The first thing that can help cut down the number of cases is to swap the operands if the second one is a number but the first isn't. You can then repeat the simplification step on the swapped result. You're guaranteed the first operand isn't a number (you have a separate simplification step for "both numbers") so this is guaranteed to terminate.
def simplify_mul(e1, {:num, _}=e2) do
simplify_mul(e2, e1)
end
This changes the expression to 2 * (2 * (2x 3)). Now you can specifically match the case where you're multiplying a constant by a multiplication, and the first operand of the inner multiplication is also a constant. This involves a deeper Elixir pattern match, but that's fine; you're not constrained to only matching the top-level structure.
def simplify_mul({:num, n1}, {:mul, {:num, n2}, e3}) do
{:mul, {:num, n1 * n2}, e3}
end
This reduces the expression to 4 * (2x 3). The last step is to distribute multiplication over addition; if you're multiplying anything by an addition as the second argument, turn that into an addition of multiplications. This will result in new multiplications that need to be recursively simplified; so long as you don't reverse this process, the easiest approach is to just simplify the resulting addition.

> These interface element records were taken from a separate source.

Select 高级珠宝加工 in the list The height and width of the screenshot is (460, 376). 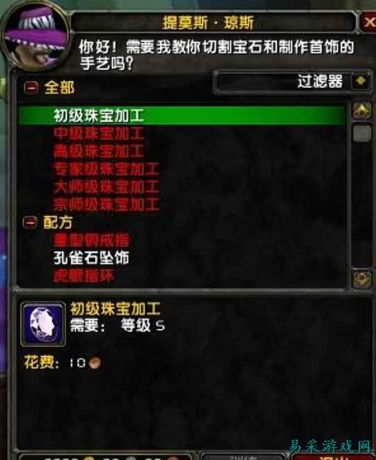click(99, 152)
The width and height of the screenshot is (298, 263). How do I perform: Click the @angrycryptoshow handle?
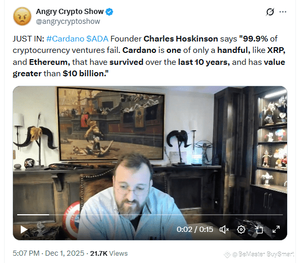tap(68, 21)
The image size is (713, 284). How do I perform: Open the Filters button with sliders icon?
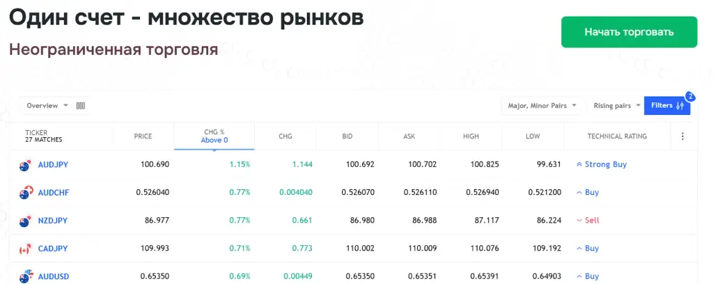(x=667, y=105)
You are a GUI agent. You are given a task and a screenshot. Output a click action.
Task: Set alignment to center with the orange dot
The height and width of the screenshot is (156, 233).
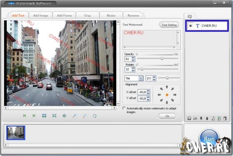click(x=167, y=95)
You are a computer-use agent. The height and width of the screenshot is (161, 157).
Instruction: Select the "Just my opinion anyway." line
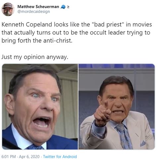[x=35, y=57]
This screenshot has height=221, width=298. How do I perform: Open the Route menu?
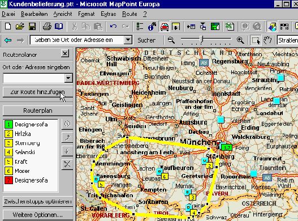pos(129,14)
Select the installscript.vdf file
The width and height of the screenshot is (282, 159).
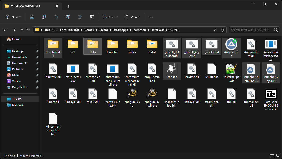tap(231, 69)
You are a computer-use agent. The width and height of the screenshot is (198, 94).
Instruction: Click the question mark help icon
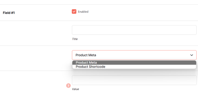pyautogui.click(x=68, y=86)
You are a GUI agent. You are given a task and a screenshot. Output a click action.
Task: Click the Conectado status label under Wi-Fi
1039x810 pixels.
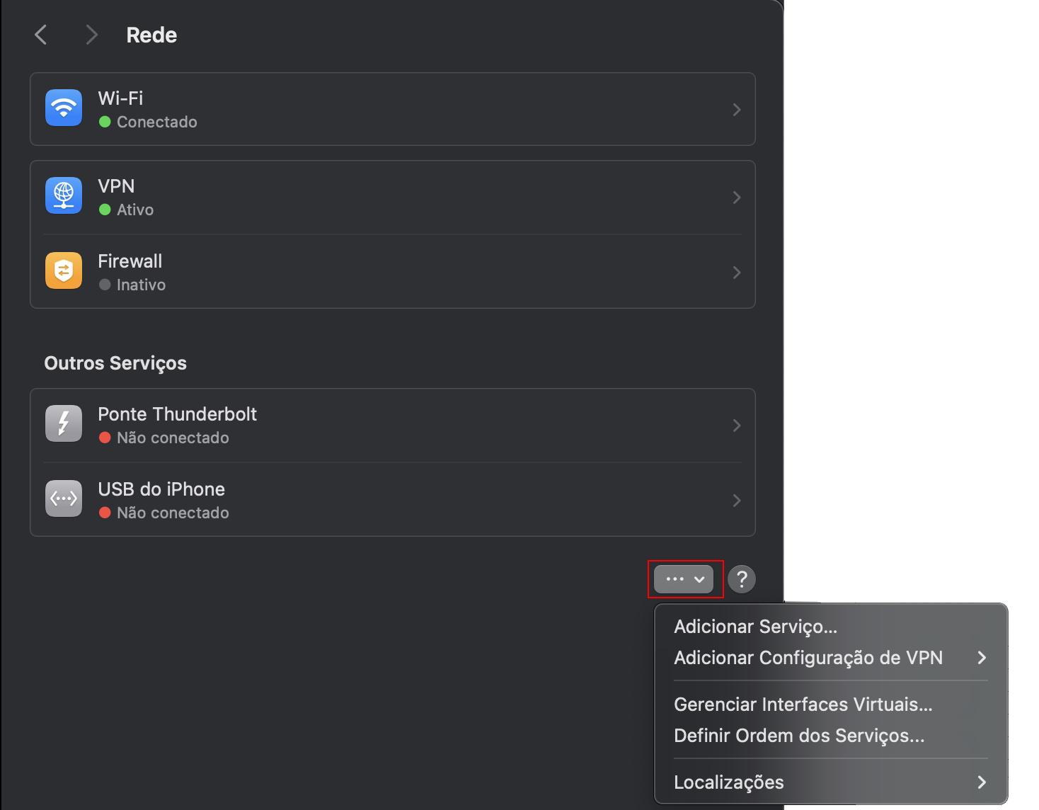click(x=156, y=121)
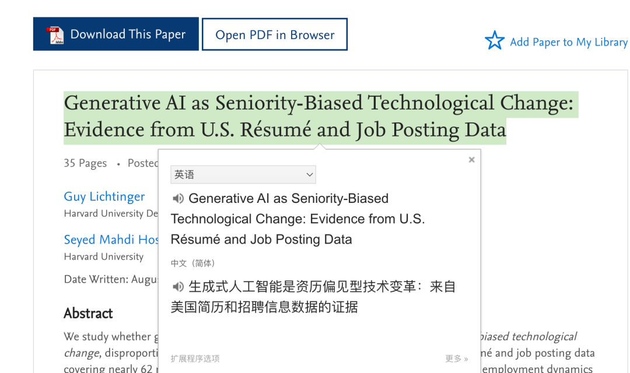The width and height of the screenshot is (630, 373).
Task: Open PDF in Browser
Action: click(x=275, y=35)
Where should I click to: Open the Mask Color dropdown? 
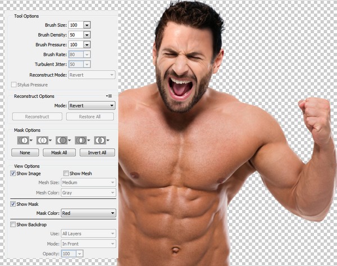pos(88,213)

def simplify_mul(e1, {:add, e2, e3}) do
{:add, {:mul, e1, e2}, {:mul, e1, e3}} |> simplify()
end
$ elixir tmp.exs
{:add, {:mul, {:num, 8}, {:var, "x"}}, {:num, 12}}
You can add as many rules as you need to this rewriting; the only important thing to make sure of is that the rules do terminate. So for example I've written a rule that "numbers must be first", but you need to take care also pairing this with a rule that "addition must be first" since multiplying a number and an addition would result in an infinite loop.